It went something like this:

[Me sitting at my desk for half an hour, waiting for the sales dude to get out of the General Manager's office. Couldn't he see I had something important to do?]

[Sales dude finally leaves GM's office.]

[I feel a flush of guilt and something else that I can't quite identify as I stand up and pick up the resignation letter that is sitting, neatly folded, on my desk. I take a deep breath and wander into GM's office.]

GM: Hey, morning.
Me: Morning...
GM: What's up? [Stuffs a couple of biscuits in his mouth as he speaks.]
Me: [Starts to hand the letter over.]
GM: [Through biscuit] What's this?
Me: My resignation. [*shock! horror! how will he react?*]
GM: [Still through biscuit - it was a big mouthful] Oh, right. [Looks at date on resignation letter, then at his watch.]
Me: [Trying not to sound like I'm babbling] ...I thought I'd do this first thing Monday morning so it was done, and to give you time to think about it and forget about it.
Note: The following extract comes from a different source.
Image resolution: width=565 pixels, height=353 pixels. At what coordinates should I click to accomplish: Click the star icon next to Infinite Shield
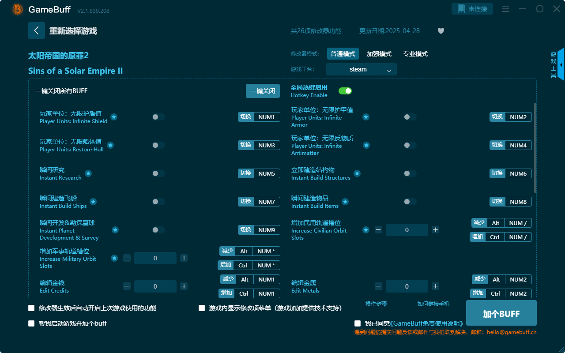point(114,117)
And because I've ben making myself sick all weekend over it.
GM: [Looking at me as though I'm crazy] Why?

Then there was a 30-second conversation in which he pretty much told me what he wanted me to make sure I did before I left, and that was it. Everything immediately went back to normal.
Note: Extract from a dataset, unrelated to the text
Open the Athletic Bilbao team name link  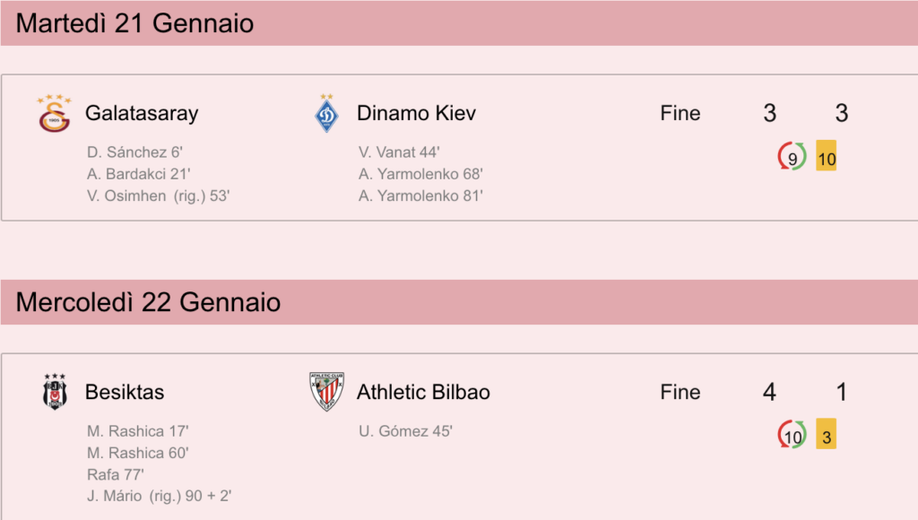pyautogui.click(x=423, y=392)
OK, yes, I was hugely relieved. Until I sat back down at my desk and thought: couldn't he have looked just a *bit* put out?

I know: there's just no pleasing some people. And I suppose he did have six weeks' warning, and I made him aware of the possibility of my leaving every week. So now I just have to wait out the last couple of weeks, and enjoy the bittersweet conflicting emotions.

- I am leaving a well-paid, cushy job where I have been looked after for three years.
- I am going to stop having a Job and start having a Career. I have something to aim for now.

- I will miss the people I work with here.
- I will finally work at a company where there are some people my own age.

- It isn't that bad here.
- Next time you are with a group of friends and they say, "what are you doing with yourself these days?" what are you going to tell them?

...and so on.

I know I'm not the first person to leave a job, so I just try to live with it. I try to remind myself that it is better to leave a job thinking that I will miss it, than to leave a job thinking I wasted three years of my life there.

They never made it clear to us in high school that achieving anything in life means taking risks. They never told us that sometimes you just need to step off the edge and hope your parachute opens.

I have learnt - at least I think I have learnt - that I thrive on challenges. I never really thought of myself as one of those people, but I do. Or, if nothing else, I thrive on achievements. Getting papers back with glowing remarks written on them. Now that I am no longer studying, I need that in my work.

I think.

I hope.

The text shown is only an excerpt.